Emma Hodgkins's phone call to her parents was short and to the point. "I don't need you any more," she announced. "And I never want to see you again."
Until that moment, Ros and Bob Hodgkins thought they knew their 22-year-old daughter well. She was a cheerful, capable girl who regularly confided in them. Now their pleas for an explanation were met with silence. What Ros and Bob didn't know was that standing beside their daughter were leaders from the Sydney branch of the International Church of Christ, a cult that was determined to isolate her from everyone she knew and from everything she believed.
Eighteen months earlier Emma, a trainee teacher, had been attracted to the church thinking it might be a way to meet new people. She wasn't disappointed when she attended her first church activity, a private party. "I was greeted by young, attractive and outgoing people who couldn't do enough to help me," says Emma. Within the space of 12 months, she had become a paid worker for the Sydney Church of Christ, handling recruitment, finances and a sinister form of religious coaching known as "one-over-one discipling." Hodgkins was in the grip of a cult widely regarded as one of the most dangerous in Australia. Operating under the cloak of respectability conferred by charity status, it splits members from their families and seems to control their lives totally.
The church was founded in 1979 in Boston, USA, by breakaway preacher Kip McKean, and practices an extreme form of Christianity based on its rigid interpretation of the Bible, with followers believing that they are the only ones who will achieve true salvation.
The church. now run from Los Angeles, is disavowed by the traditional, mainline Churches of Christ that have existed for some 200 years. It has claimed to have up to 50,000 members in some 50 countries and aims to establish a church in every nation of the world by the year 2000. It was "planted" - a favourite church euphemism for established - in Australia in February 1987 by James Lloyd and Chris McGrath, who came from the Central London Church of Christ. It already boasts 1000 members here, with sizable congregations in Sydney, Melbourne. Brisbane and Adelaide - and is currently mounting aggressive recruitment campaigns in Perth and on the Gold Coast.
The cult uses different names, which ex-members claim are chosen to cause maximum confusion with respectable religious groups. Typically, fund-raisers for the cult use the name HOPE Worldwide. It is also known as the Boston Movement. Members are trained in high pressure recruitment techniques - known as blitzing - in places frequented by young people, such as Sydney's Town Hall area or Melbourne's St. Kilda beachfront. The aggressive touch is characteristic: the church describes a recruiting campaign as Operation Devastation, while the effusive welcome for potential members is termed "love bombing."
Students are a prime target, with university halls of residence regarded as an "evangelistic paradise." At the start of the 1994 academic year, the church tried recruiting during orientation days at Sydney University under the guise of the Sydney Christian Uni Ministry (SCUM). Subsequently, universities around Australia banned the church from operating at their campuses or made it clear that church representatives are not welcome.
Not all recruits are young, though they are in the main middle class, intelligent and idealistic. Often they are friendless in a big city, beset by spiritual uncertainty in the aftermath of a broken relationship or just plain curious. Says Cyril Muller, chaplain to the University of Queensland, who has counselled numerous cult victims: "Almost to a person, they indicate that they were attracted to the joyful, welcoming nature of the group and the apparent genuine concern for them as individuals."

• **Extracted entries**

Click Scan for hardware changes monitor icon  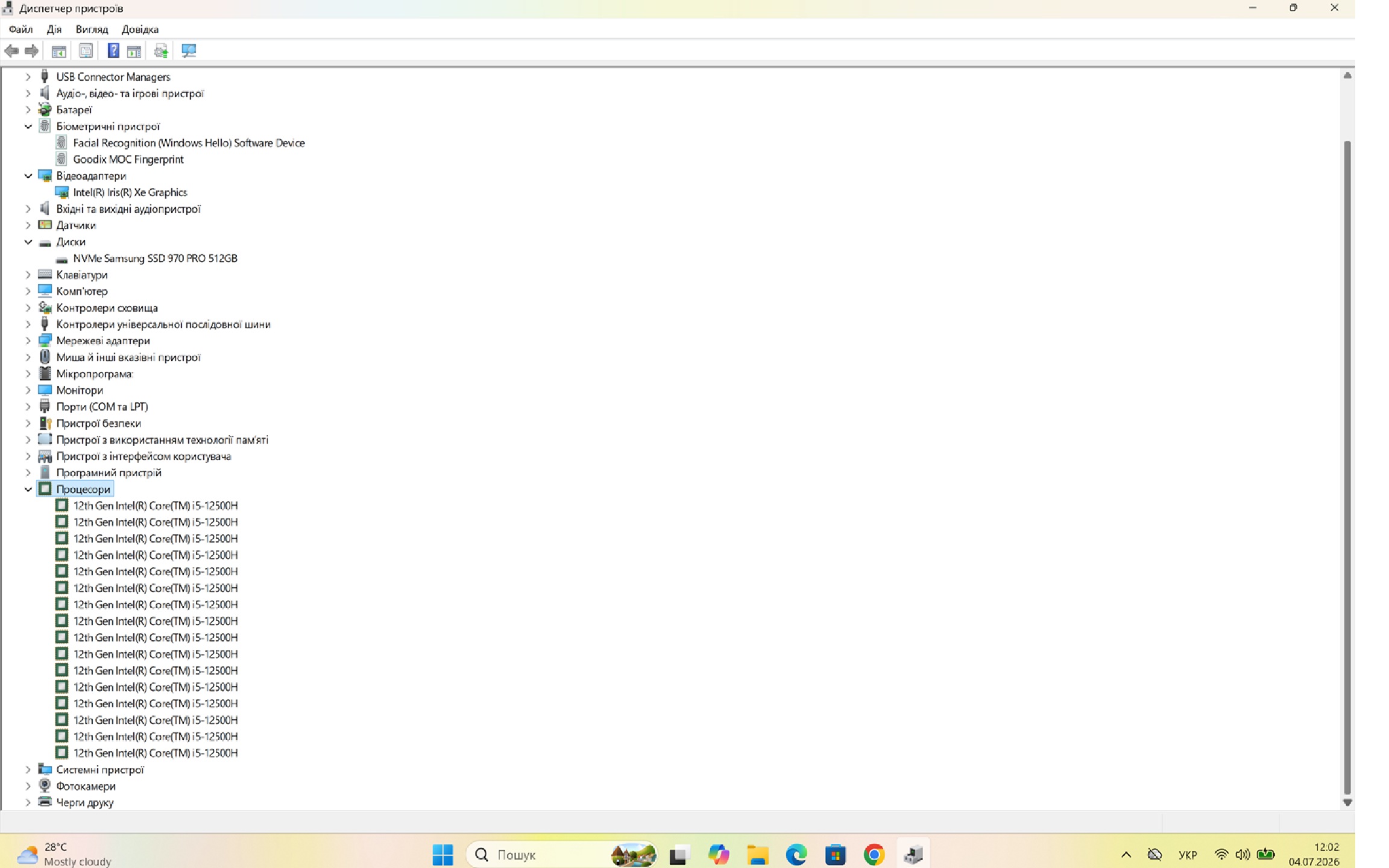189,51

==

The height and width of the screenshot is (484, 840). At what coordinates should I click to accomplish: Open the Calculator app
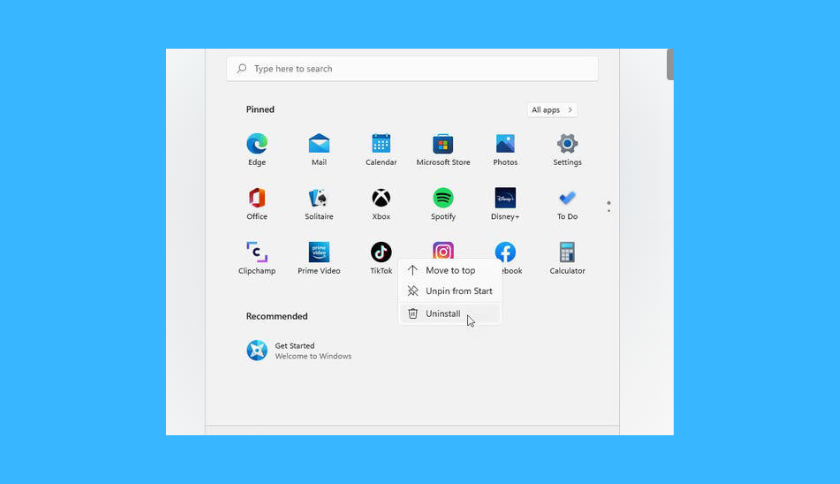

• **To be done**
(A) In the article about the International Church of Christ, what name do the cult's fund-raisers typically use?
(B) From the article about the International Church of Christ, pull out the passage starting with "Emma Hodgkins's phone" and going on through "everything she believed.".
The entries have nothing to do with the article.

• **Exercise results**
(A) HOPE Worldwide.

(B)
Emma Hodgkins's phone call to her parents was short and to the point. "I don't need you any more," she announced. "And I never want to see you again."
Until that moment, Ros and Bob Hodgkins thought they knew their 22-year-old daughter well. She was a cheerful, capable girl who regularly confided in them. Now their pleas for an explanation were met with silence. What Ros and Bob didn't know was that standing beside their daughter were leaders from the Sydney branch of the International Church of Christ, a cult that was determined to isolate her from everyone she knew and from everything she believed.